C'est la deuxième saison du National à poule unique ; la compétition est renforcée par la descente de Louhans, Martigues et Mulhouse mais les promus (Pau, Pacy, Saint-Priest et le ressuscité Valenciennes) n'ont pas grand chose d'inquiétant. Même si tout le monde scoïste – dirigeants, joueurs et supporteurs – est traumatisé par le naufrage de la saison précédente, l'équipe angevine semble avoir les moyens de se maintenir assez facilement.
Pourtant, le début de saison est pire que tout ce qu'on pouvait imaginer. D'abord accroché par le modeste club de Saint-Priest, le SCO subit ensuite cinq défaites d'affilée qui l'enfoncent logiquement à l'avant-dernière place. Le plus cuisant affront est la raclée infligée à domicile par le promu palois (0-4). Avant d'affronter le Paris F.C., le SCO ne compte que deux victoires et deux nuls pour six défaites, et voilà qu'il se fait mener 0-2 au bout de 4 minutes ! Il s'incline finalement 4-1. Le parcours en Coupe de France n'est guère brillant non plus et le SCO est éliminé en trente-deuxièmes de finale en disputant quatre fois de suite les prolongations face à des équipes de rang inférieur.
Cependant, l'équipe s'améliore lentement mais sûrement. Elle signe même quelques coups d'éclat, tels que cette victoire 4-1 contre Fréjus grâce à un quadruplé de Steve Savidan, ou encore cette revanche 4-0 sur le Paris F.C. Malgré quelques « absences » à Martigues (1-4) où à Ajaccio (0-5 face au Gazélec qui finira sur le podium mais sera interdit de montée), le SCO parvient à maintenir la tête hors de l'eau et se classe finalement 12ème. Notons que les trois derniers matches ont été disputés au stade du Lac-de-Maine pendant que la pelouse de Jean-Bouin se refait une santé.
Le maintien est acquis et le SCO peut même se féliciter de l'efficacité de son attaque : Savidan a inscrit 15 buts en championnat et Molinier 11. Il a entamé sa reconstruction et le mérite en revient pour une bonne part à son entraîneur. Mais à la surprise générale, Christian Dupont jette l'éponge : ayant échoué à obtenir le brevet de troisième degré, il décida de reprendre sa carrière d'enseignant en éducation physique et sportive !
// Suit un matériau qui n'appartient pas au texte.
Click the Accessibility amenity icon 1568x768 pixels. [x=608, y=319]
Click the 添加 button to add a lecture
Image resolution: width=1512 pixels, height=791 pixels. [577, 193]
Départs : Darnault (Reims), Debenest (Mouscron, Belgique), Delétang (Rouen), Denizart (Cambrai), Doumbouya (Naval, Portugal), Dufour (Mulhouse), François, Guillaume (Guingamp), Le Queré (Lamballe), L'Helgouach (Ulm, Allemagne), Mel Perez (Ecija, Espagne), Moreno (Lorient), Parisi (Chacarita Juniors, Argentine), Poulard (Le Mans), Rivoal (Libourne-&-Saint-Seurin), Tambouret (Beauvais), Terrien (Caen), Zué N'Guéma (Espérance de Tunis, Tunisie)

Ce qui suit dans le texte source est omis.